A Few Simple Tricks For Catching Cold Water Bass
While fair-weather anglers stay huddled in the warmth of their homes, hard-core anglers endure winter hardships because they know lunker bass can be coaxed into biting this time of year. A lack of fishing pressure and a need to eat during the winter makes usually wary bass more susceptible to the offering from anglers willing to tolerate freezing fingers and cold coffee. As long as you can launch a boat you can catch bass throughout the winter on your favorite fishery.
Consistency Is Key
Weather plays a key role in wintertime fishing so the best time to chase bass is after two or three days of stable weather. If it is cloudy it needs to stay cloudy for a couple of days or if it’s sunny, it needs to stay sunny. A cold front or a severe winter storm usually shuts down the fishing until the weather stabilizes again.
Winter fishing also shuts down in cold, murky water so you need to search for the clearest sections of a lake. Then you need to look for the prime winter bass hangouts such as a “split point”—a major point in the back of a creek with about 30 feet of water that has two creek channels swinging into both sides of the point. Long sloping points dropping off into deep water also hold wintertime lunkers. Bass tend to congregate in two areas along a point—either where the channel swings in closest to the point or in any brush at the end of the point.
Where To Find Winter Bass
Depending on the weather, bass will either be hugging the rocks along the bottom or suspending 10 to 20 feet deep over brush piles or creek channels. Suspended bass tend to stack up like cordwood along a point. If you can find these fish, you can catch one on almost every cast.
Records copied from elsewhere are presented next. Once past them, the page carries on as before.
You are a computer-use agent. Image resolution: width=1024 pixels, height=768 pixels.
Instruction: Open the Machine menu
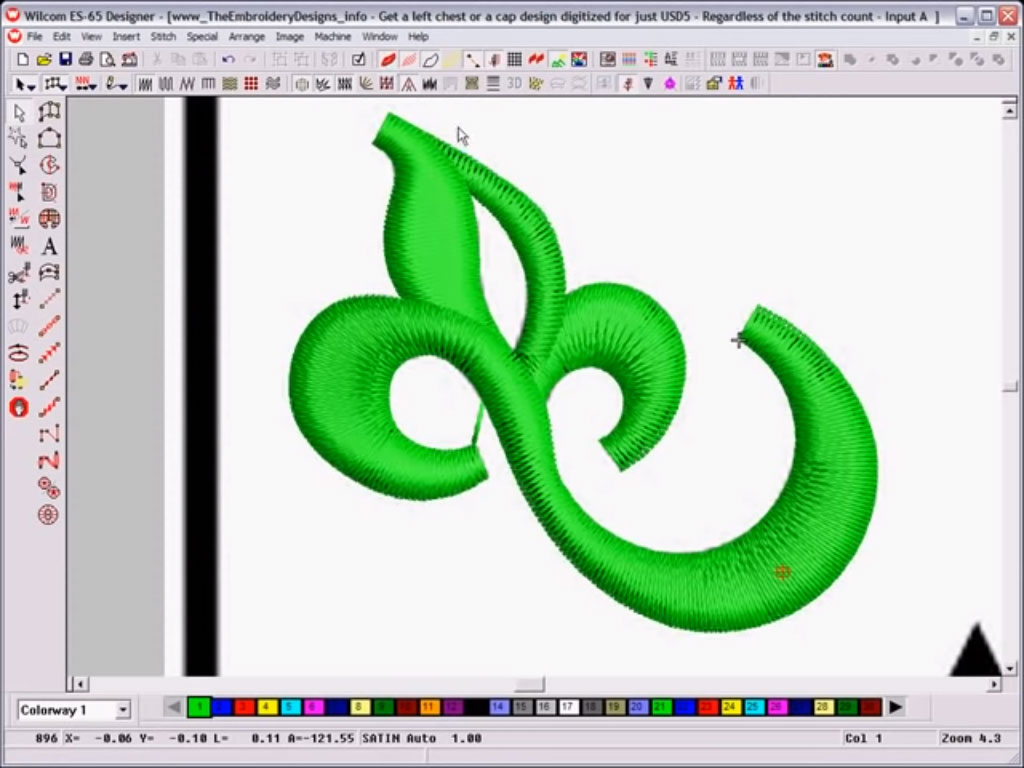point(332,36)
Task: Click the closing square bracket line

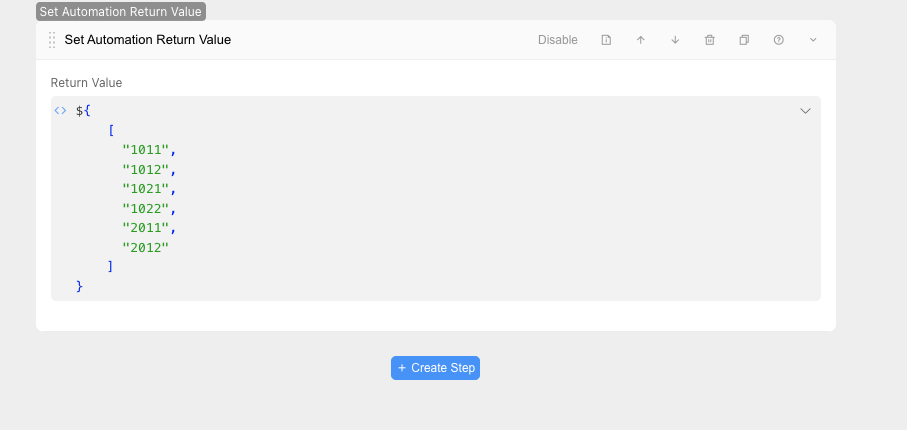Action: click(111, 267)
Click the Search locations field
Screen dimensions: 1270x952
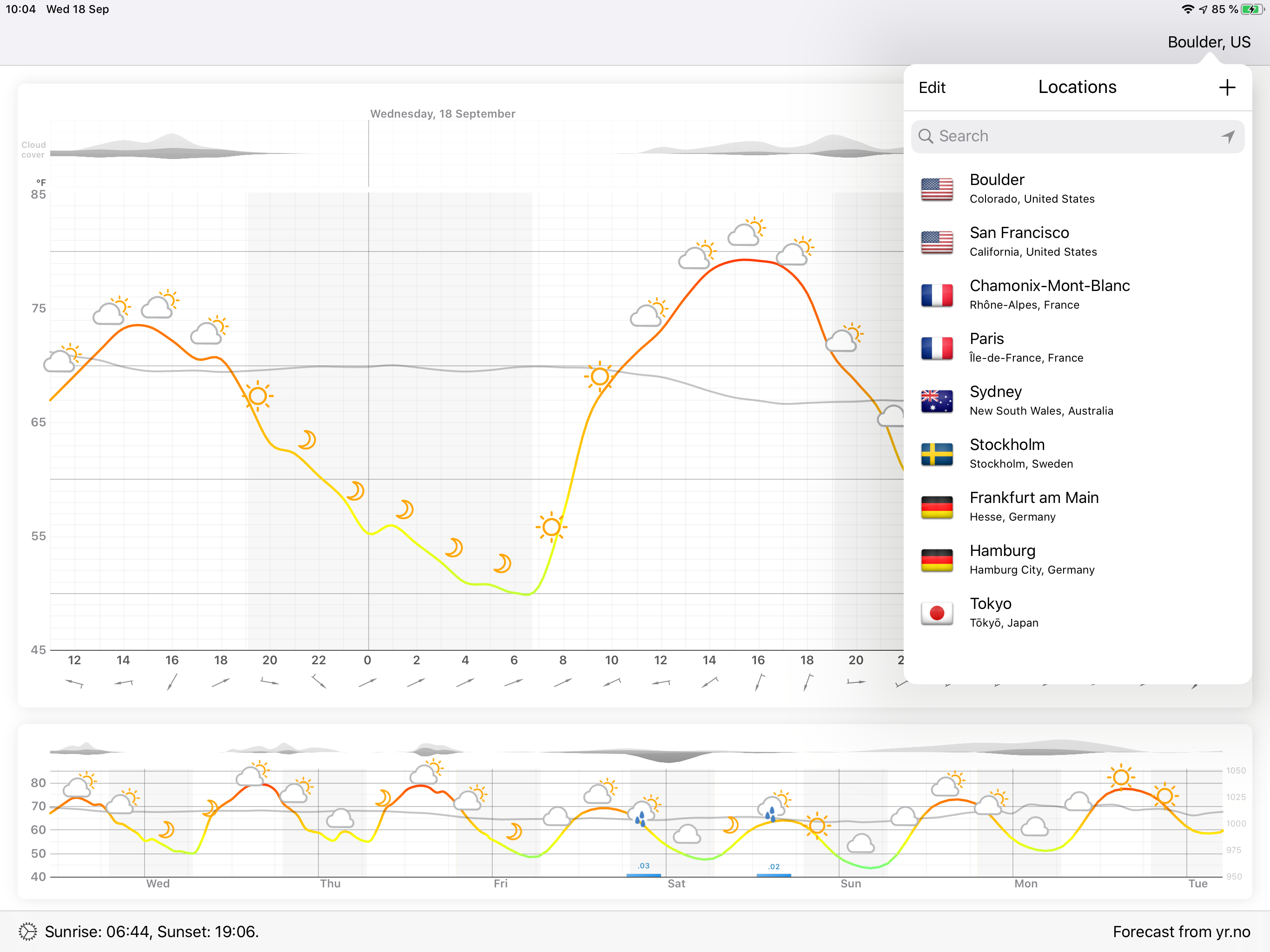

Bass tend to suspend on cloudy days when barometric pressure is dropping or on sunny, windy days. The fish cling to rocky bottoms during calm, sunny weather. If the water is clear bass hovering over brush piles and creek channels suspend higher in the water column on overcast days.
The Suspense Is Killing Me
Catching suspended bass requires a lure that will linger at the same depth as the fish, so the best option is a suspending stickbait. The suspending lure is so effective because it tends to quiver like a dying shad after a slight twitch of the rod. Food is lacking at this time of year so an easy meal will trigger a strike from even the most lethargic bass. When worked properly, the suspending stickbait flutters through the schooling bass and gives them a chance to nab the bait.
Lure color selection depends on the weather or water conditions. For sunny skies or clear water, try a silver and blue or black color combination. A fire tiger or gold-and-black back stickbait works best on cloudy days or in stained water.
When you find a prime spot, position your boat in deep water and make a long cast towards the point. After the lure splashes down, quickly jerk your rod seven or eight times to make the lure dive. Once the stickbait reaches its maximum depth, let the lure sit still for 10 to 15 seconds before jerking the rod another two or three times. Bass usually strike the lure during the pause.
Pull Out The Pigskin
On calm, sunny days, you need to switch tactics to catch winter bass hugging the rocky bottom. You can fish the same type of areas that produce jerkbait bites, but you should concentrate more on the brush or rock piles along the bottom. Select a 1/2- or 3/4-ounce football jig and a plastic chunk for bumping the bottom for bass. Productive color combinations are black or brown mixed with chartreuse or blue.
Cast the jig and plastic trailer to the shallows and let it drop to the bottom. Start fishing the shallows because some fish will move towards the bank on sunny days.
While slowly pulling the jig, keep your rod tip down so the lure constantly bumps the rocks. If you want to work the lure slower, hold your rod still and let the boat’s drift nudge the bait along the bottom.
Strikes on the jig vary in intensity. Sometimes the fish will bite it hard and sometimes the jig will just feel a little heavier.
You can warm up to wintertime fishing by trying these tricks for cold water bass.